Anti war predictions all wrong

Max Boot:

With all that's gone wrong in Iraq, critics of the war can take a certain grim satisfaction in being vindicated. Why on Earth didn't President Bush listen to their warnings, which now appear eerily prescient? Just recall what antiwar advocates said:

Sen. John Kerry: "I do not believe our nation is prepared for war. If we do go to war, for years people will ask why Congress gave in. They will ask why there was such a rush to so much death and destruction when it did not have to happen."

Columnist Robert Novak: "It is probable that after Bush orders the first shot fired, anything that looks American throughout the Middle East, North Africa and Europe could come into the cross hairs of a rifle sight or be blown up by a car bomb."

Former national security advisor Zbigniew Brzezinski: "The United States is likely to become estranged from many of its European allies."

Sen. Edward M. Kennedy: "It'll be brutal and ugly. The 45,000 body bags the Pentagon has sent to the region are all the evidence we need of the high price in lives and blood that we will have to [bear]."



Former President Jimmy Carter: "The devastating consequences will be [felt] … for decades to come, in economic and political destabilization of the Middle East region."

Actually there's a perfectly good reason why President George H.W. Bush didn't listen to these Cassandras: They were wrong. You see, all these gloomy predictions weren't made prior to the war of 2003. They were made before the war of 1991.

...

The president's opponents, with perfect hindsight, now want him to apologize for his failure to foresee everything that would go wrong in Iraq. There is no question he made plenty of mistakes, some of them foreseeable. But what about the naysayers? When will they apologize for everything they've gotten wrong over the years?

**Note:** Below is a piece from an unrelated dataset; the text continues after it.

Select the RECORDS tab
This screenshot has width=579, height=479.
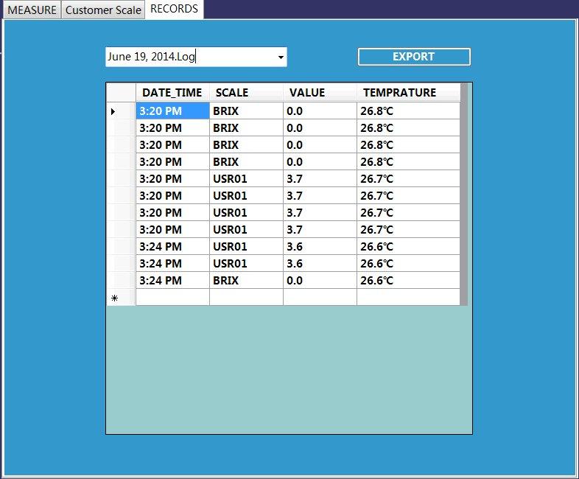click(x=174, y=10)
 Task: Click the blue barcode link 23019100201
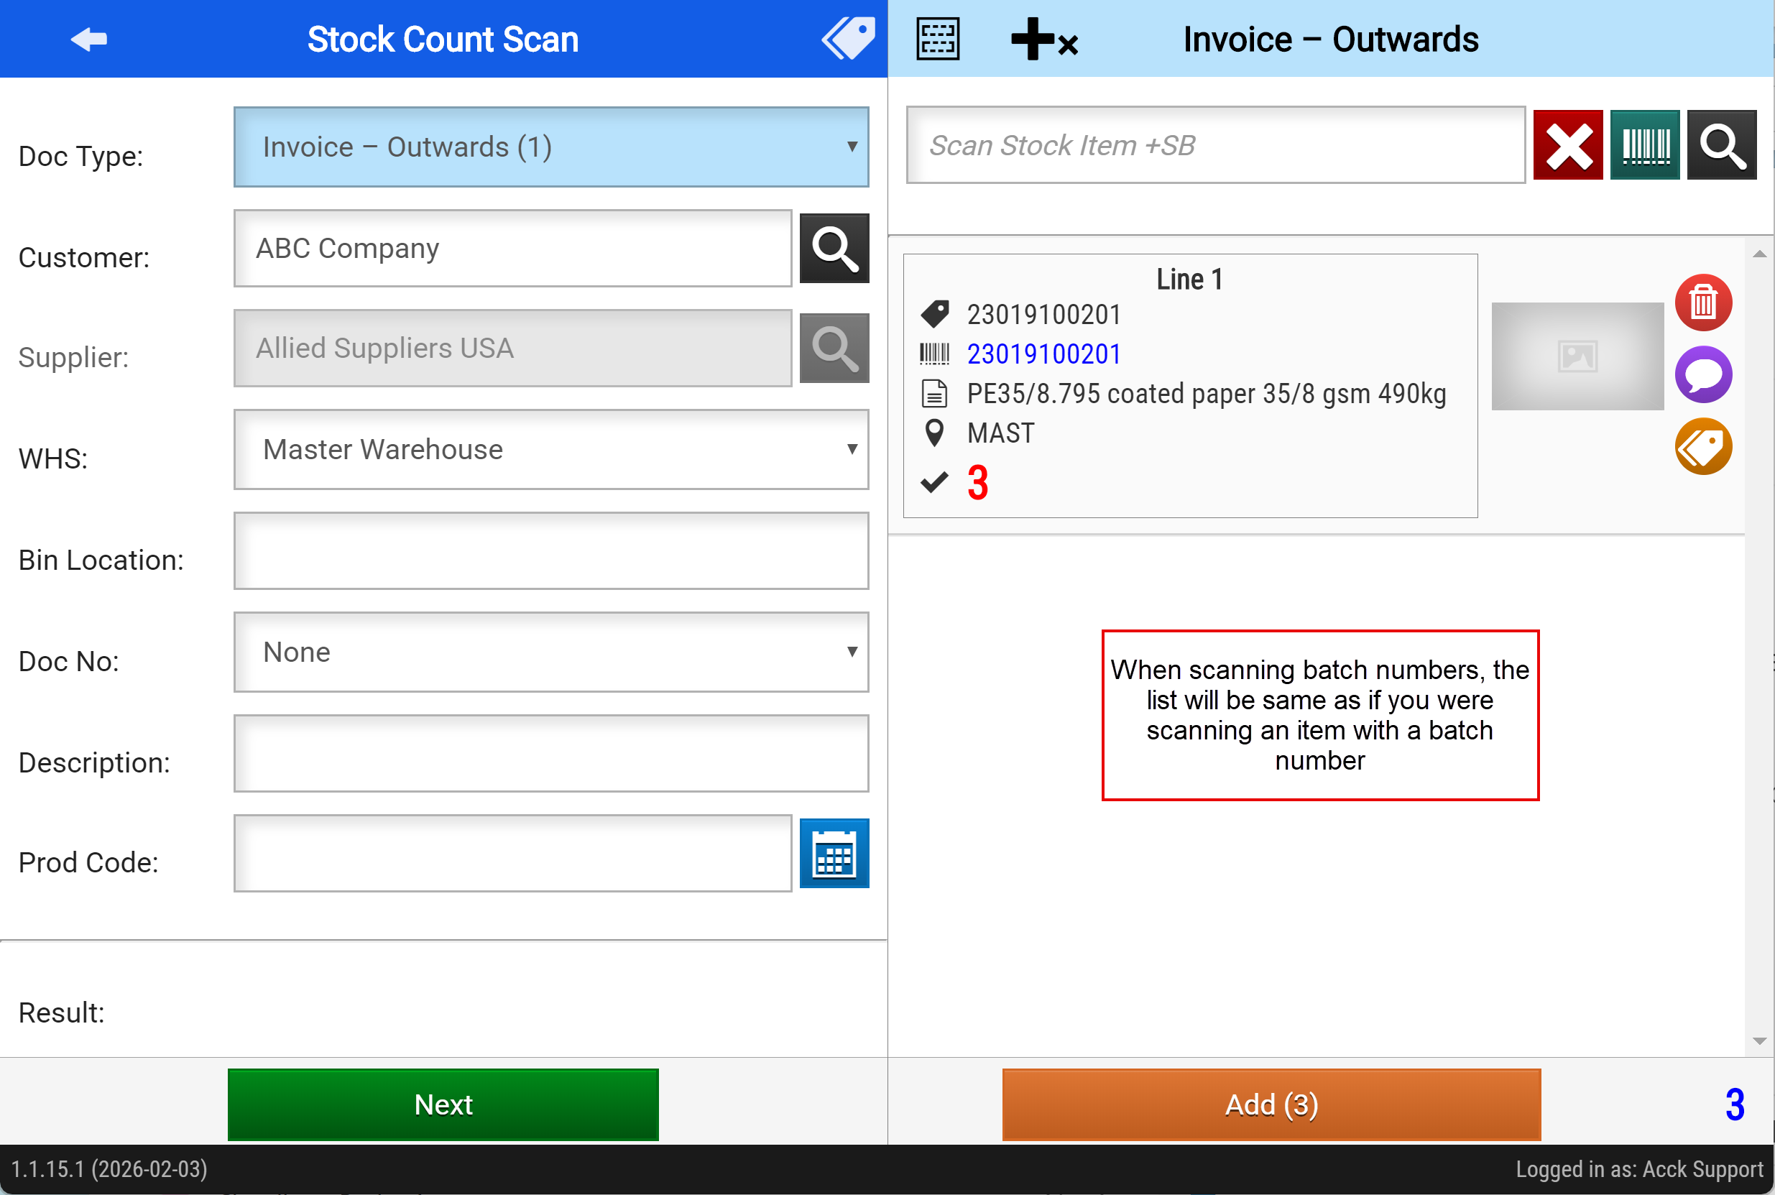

They might argue that the consequences of their errors are not as grave as the president's. After all, they wanted to keep U.S. troops out of harm's way, whereas Bush has gotten more than 1,000 killed in Iraq. What they forget are the consequences of inaction. If the United States had relied on economic sanctions in response to Saddam Hussein's aggression in 1990 — as so many doves, including Kerry, wanted — today Kuwait would be the 19th province of Iraq, Saudi Arabia might be the 20th and a genocidal dictator with nuclear weapons would dominate the world's oil supplies.

We have no way of knowing what would have happened if the United States hadn't invaded Iraq last year, but the recent report by the CIA's special weapons inspector, Charles A. Duelfer, suggests that sanctions were falling apart and that Hussein was plotting to reconstitute his weapons of mass destruction. The consequences of inaction will, thankfully, remain in the realm of speculation. The daily drumbeat of terrible tidings appears to lend credence to the critics who foresaw disaster. Maybe, like a stopped clock that's right twice a day, their predictions have finally come true. Maybe. The occupation of Iraq has definitely proved more difficult than its architects anticipated. The United States could even lose.

But victory is not out of reach yet. Recent events — U.S. and Iraqi forces going on the offensive, Muqtada Sadr's apparent decision to enter the political process, the reelection in Australia of a staunch supporter of the war effort — give fresh reasons for hope. If we hang in there, the U.S. can still prove the naysayers wrong. Again.